O yıllarda tüp servisinde ihtiyacımız olan Ford Transit marka bir araç almak için Konya Otokoç firmasına 2.5 milyar lira yatırmıştım. Üç ay sonra sıra gelecek denmesine rağmen, bir tanıdık vasıtasıyla aracımızı ilk ay içinde teslim etmişlerdi. Akşehir’de o tipte ilk araç olmasından dolayı, esnaf arkadaşlar toplanarak aracı incelemişler, hatta birisi 1 milyar kar teklif etmişti. Tekrar yerine koyamam endişesiyle, o rakamı reddetmiştim.
Geçen hafta sürekli alışveriş ettiğim şarküteriden, yine bir viyol yumurta alırken, içimden yumurta fiyatları hiç artmamış diye geçirdim. Yumurtaları buzdolabına yerleştirdiğimde boşluklar kaldığını görünce anladım ki ben aynı paraya 30 yerine, 20 yumurta almışım.
Süt üreticisinin girdi maliyetlerinden dolayı çok zorda olduğunu bildiğimizden, çiğ süte yapılan zamma üretici adına sevinmiştik. Bu haberin üzerinden daha bir kaç saat geçmeden, süt ürünlerine ortalama yüzde kırk yedi oranında fiyat güncellemesini duyunca, peynir boğazımızda kaldı.
Stokçuluk daha doğrusu tekelcilik eskiden de vardı, buna sebep olarak güçsüz iktidarların terbiye edilmesi için kullanılan bir yöntem olduğu söylenirdi. Halk olarak bizler bunun doğruluğuna hep inandık lakin 20 yıllık AK Parti iktidarından daha güçlü hatta Cumhurbaşkanlığı sisteminden daha güçlü bir iktidar olabilir mi?
Gübre, tarımla uğraşanların olmazsa olmazı, geçen yıl tonu 2.500 TL, bugün 12.500 TL olmuş. Müteahhitlere bu fiyata daire mi olur diye kızıyorsunuz, evet haksız da değilsiniz, fakat geçen yıl demirin tonu 3.000 TL, bugün 13.000 TL olmuş.
Eskiden para var mal yoktu, şimdi mal var para yok, biz bu kısır döngüden kurtulamayacak mıyız? Her seferinde tarih yeniden mi tekerrür edecek.
Biz ne zaman ekonomik olarak güçleneceğiz? Araçların tekrar karaborsaya düşmesinden kurtulamayacak mıyız?
Çocukluğumuzda eşek zeytini ucuz olduğundan bütün, siyah zeytin pahalı olduğundan yarım ısırılarak yendiği zamanları biliriz. Şerefli ecdadın torunlarının makus talihi değişmeyecek mi?

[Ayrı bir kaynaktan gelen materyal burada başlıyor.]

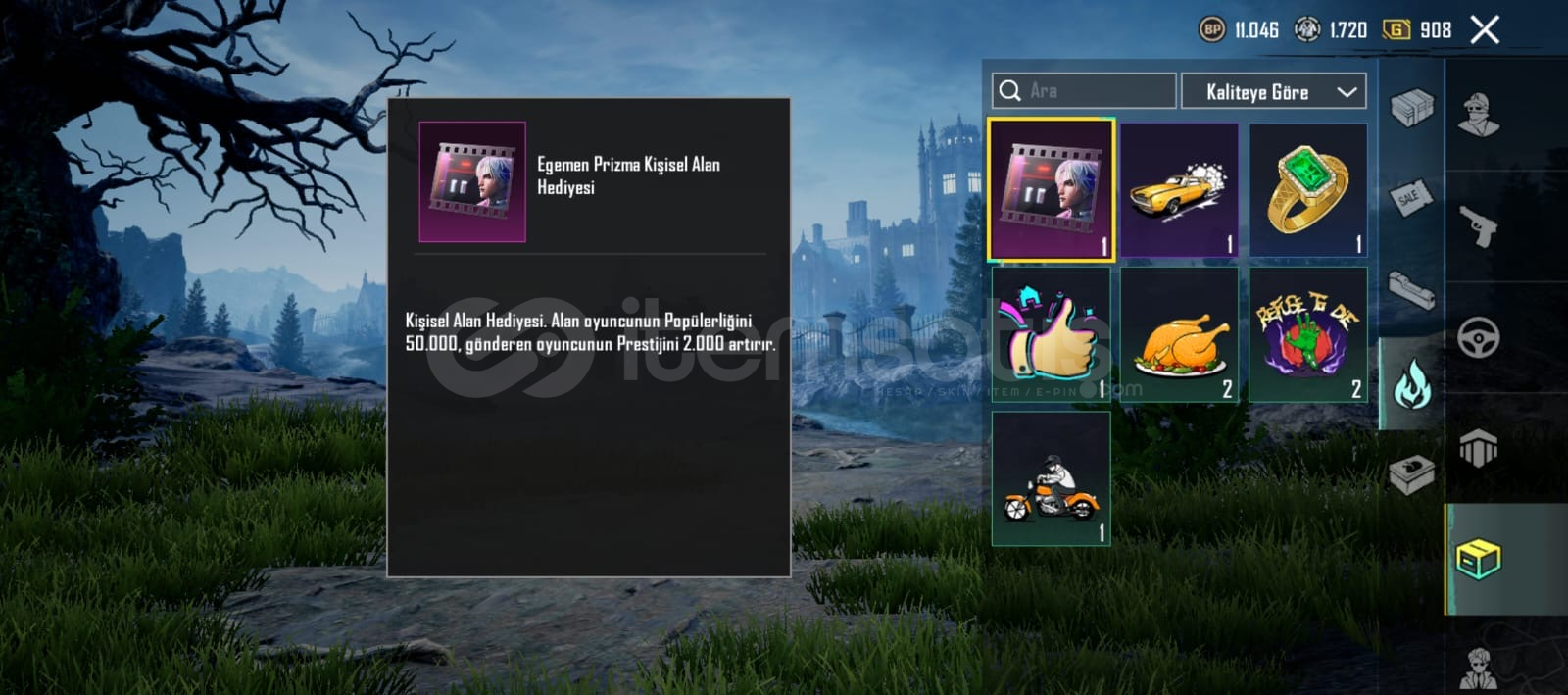The height and width of the screenshot is (695, 1568).
Task: Open the character outfit category with cap
Action: tap(1478, 115)
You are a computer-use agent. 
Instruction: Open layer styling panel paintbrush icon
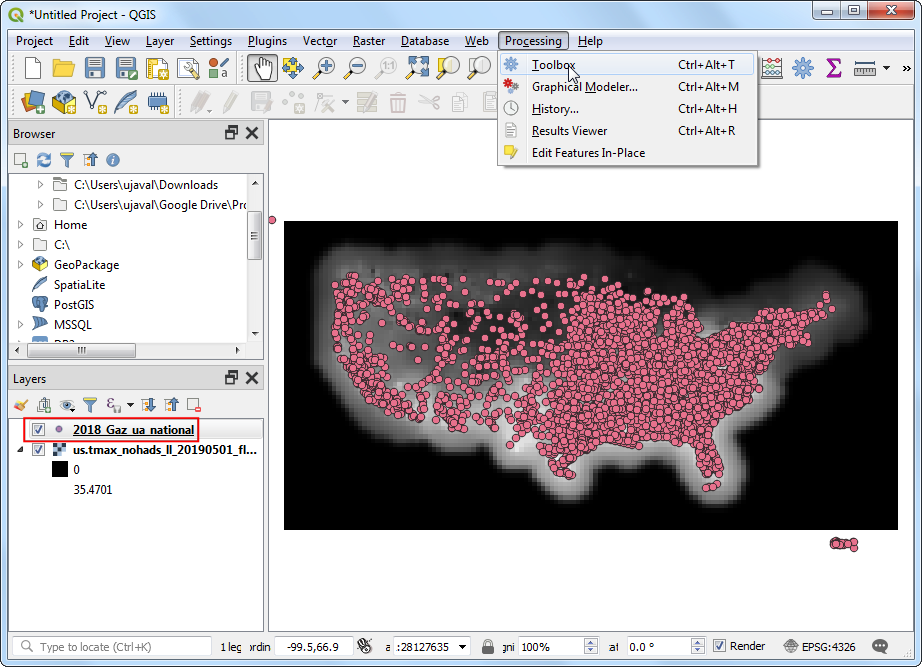(21, 405)
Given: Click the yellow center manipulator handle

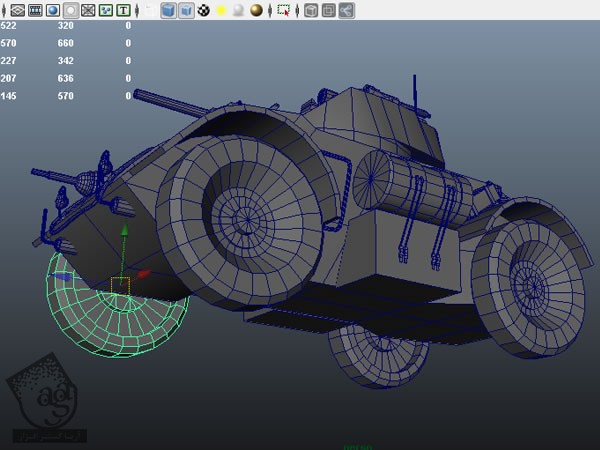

Geçen Cuma Merkez Bankası, talep eden bankalara yüzde 17 ile borç para vermiş, Hazine ihtiyacı olan parayı bu bankalardan yüzde 22 faiz ödeyerek borç almış.
Allah aşkına, dış güçler bunun neresinde! Birileri bize ambargo ilan etti de biz mi bilmiyoruz!
Eskiden tüccar cebindeki parayla ticaret yapardı, kredi alarak işyeri açılmazdı. İnsanlar kredi alarak ev sahibi olmazdı. Gençler kredi alarak düğün yapmaz, eşya almazlardı. Tüm bunların önünün açılması milleti geçici mutlu yaparken, sonrasında intiharların ve boşanmaların kapısını açtı.
Her ne kadar maaşlar dolar olarak verilmiyor olsa da maalesef her şeyimiz dolara endeksli. Yapılan her türlü yatırımı, devlet büyüklerimiz dolar olarak telaffuz ediyorlar. Yap işlet devret modeliyle yapılan hastane, yol, köprü, aklınıza ne gelirse.
Dolayısıyla 2011 yılında asgari ücret 644 TL ve dolar kuru 1.67, yani asgari ücret bugün itibariyle 5.200 TL'ye tekabül ediyor. Maaş artışlarında yüzdelik orandan ziyade, alım gücünün korunması esas alınmalıdır.